[Selected text]:

━━━━━━━━━━━━━━━━━━━━

#840 – Dick Bernard: Misinformation, The Tyranny of Language: a Suggestion.

The February 6, 2013, Minneapolis Tribune carried an interesting column in the Opinion section: “What we can learn from abortion decline”, by William Saletan.
The subhead said that “with the [abortion] rate down 13 percent, both sides are right about some of the factors”, and in the second paragraph: “Pro-lifers are right that the decline is a good thing. And pro-choicers are right that what’s causing the decline – and will keep it going, if we’re smart – is women making these decisions on their own.”
You can read the column, here, on your own.
I was less interested in Saletan’s analysis, than the other set of screaming headlines and assertions on the same day about what a little statement in a Congressional Budget Office (CBO) report meant about the Affordable Care Act (ACA, aka “Obamcare”) impact on future jobs.
Succinctly, all of the hype seems to focus on one small section on page 124 of a 175 page report (which you can read in its entirety here), “Effects of the ACA on Demand for Labor”, and which you can see summarized in another way here.
In short form, as I saw the gist of the report, many people who presently stay on their job only because they have health care through the company, may now leave that job early, since they don’t need or want to work full-time, and can get lower cost insurance through the Affordable Care Act. The employment reduction, thus, is largely voluntary.

━━━━━━━━━━━━━━━━━━━━

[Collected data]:
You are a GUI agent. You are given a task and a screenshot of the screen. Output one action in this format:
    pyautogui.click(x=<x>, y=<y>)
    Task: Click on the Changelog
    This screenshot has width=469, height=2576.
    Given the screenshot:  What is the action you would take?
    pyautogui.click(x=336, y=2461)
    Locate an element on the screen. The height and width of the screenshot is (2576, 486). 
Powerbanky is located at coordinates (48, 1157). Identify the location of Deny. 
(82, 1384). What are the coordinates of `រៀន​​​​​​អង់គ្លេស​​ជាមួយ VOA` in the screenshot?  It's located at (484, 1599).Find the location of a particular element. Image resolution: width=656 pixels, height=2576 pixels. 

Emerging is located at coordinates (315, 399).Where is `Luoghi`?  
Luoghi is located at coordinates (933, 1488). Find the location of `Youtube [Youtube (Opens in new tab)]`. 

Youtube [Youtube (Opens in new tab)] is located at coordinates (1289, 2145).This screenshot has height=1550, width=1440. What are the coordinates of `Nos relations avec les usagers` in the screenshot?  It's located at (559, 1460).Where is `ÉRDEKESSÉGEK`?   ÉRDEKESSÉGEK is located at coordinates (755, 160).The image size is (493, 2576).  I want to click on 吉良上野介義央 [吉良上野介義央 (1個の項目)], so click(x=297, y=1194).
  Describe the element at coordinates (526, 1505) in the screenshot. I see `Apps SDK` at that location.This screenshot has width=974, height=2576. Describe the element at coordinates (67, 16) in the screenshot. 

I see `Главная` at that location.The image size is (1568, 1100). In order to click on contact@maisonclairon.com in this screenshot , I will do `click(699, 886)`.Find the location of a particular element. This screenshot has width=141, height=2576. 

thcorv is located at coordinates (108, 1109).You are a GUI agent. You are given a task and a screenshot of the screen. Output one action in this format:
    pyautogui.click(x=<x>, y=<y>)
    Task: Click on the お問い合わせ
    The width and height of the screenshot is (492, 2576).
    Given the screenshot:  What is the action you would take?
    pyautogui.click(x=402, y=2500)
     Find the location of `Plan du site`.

━━━━━━━━━━━━━━━━━━━━

[Your task]: Render this sentence from the post on misinformation and language into Spanish: "The employment reduction, thus, is largely voluntary." The lines above have no connection to the text that precedes them.

[Solved exercise]: La reducción del empleo, por lo tanto, es en gran medida voluntaria.